→ What this task involves
Reproduce exactly, and only, the lines below from the one containing "Image resolution: width=520" through the one containing "Task: Click the Cost field in the first row".
── Listed entries
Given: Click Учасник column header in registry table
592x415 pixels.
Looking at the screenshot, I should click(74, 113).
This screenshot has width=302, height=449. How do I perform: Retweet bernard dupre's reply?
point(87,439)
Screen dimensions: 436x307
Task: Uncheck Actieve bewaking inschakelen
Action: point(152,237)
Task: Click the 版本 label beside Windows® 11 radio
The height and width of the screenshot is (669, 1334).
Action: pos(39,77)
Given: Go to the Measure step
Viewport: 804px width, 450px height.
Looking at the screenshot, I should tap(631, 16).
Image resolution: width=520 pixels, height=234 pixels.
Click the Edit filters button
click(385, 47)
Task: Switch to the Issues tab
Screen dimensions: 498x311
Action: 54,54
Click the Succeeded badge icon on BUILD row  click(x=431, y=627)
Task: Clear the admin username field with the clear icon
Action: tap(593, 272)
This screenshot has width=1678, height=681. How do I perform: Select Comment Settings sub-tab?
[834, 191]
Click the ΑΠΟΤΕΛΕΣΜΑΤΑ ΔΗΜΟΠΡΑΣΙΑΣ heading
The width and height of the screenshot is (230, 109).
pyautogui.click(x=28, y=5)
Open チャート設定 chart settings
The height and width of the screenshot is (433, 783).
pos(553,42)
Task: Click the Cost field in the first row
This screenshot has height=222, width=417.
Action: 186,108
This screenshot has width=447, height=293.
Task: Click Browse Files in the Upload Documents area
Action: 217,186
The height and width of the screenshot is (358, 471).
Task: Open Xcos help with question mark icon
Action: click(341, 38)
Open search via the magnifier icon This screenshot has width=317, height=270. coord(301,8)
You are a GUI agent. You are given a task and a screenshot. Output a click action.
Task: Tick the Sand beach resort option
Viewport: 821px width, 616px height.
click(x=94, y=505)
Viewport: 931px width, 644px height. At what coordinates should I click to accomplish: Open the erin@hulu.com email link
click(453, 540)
────
→ Task result
Image resolution: width=520 pixels, height=234 pixels.
Click the Edit filters button
click(385, 47)
Task: Switch to the Issues tab
Screen dimensions: 498x311
Action: 54,54
Click the Succeeded badge icon on BUILD row  click(x=431, y=627)
Task: Clear the admin username field with the clear icon
Action: tap(593, 272)
This screenshot has width=1678, height=681. How do I perform: Select Comment Settings sub-tab?
[834, 191]
Click the ΑΠΟΤΕΛΕΣΜΑΤΑ ΔΗΜΟΠΡΑΣΙΑΣ heading
The width and height of the screenshot is (230, 109).
pyautogui.click(x=28, y=5)
Open チャート設定 chart settings
The height and width of the screenshot is (433, 783).
pos(553,42)
Task: Click the Cost field in the first row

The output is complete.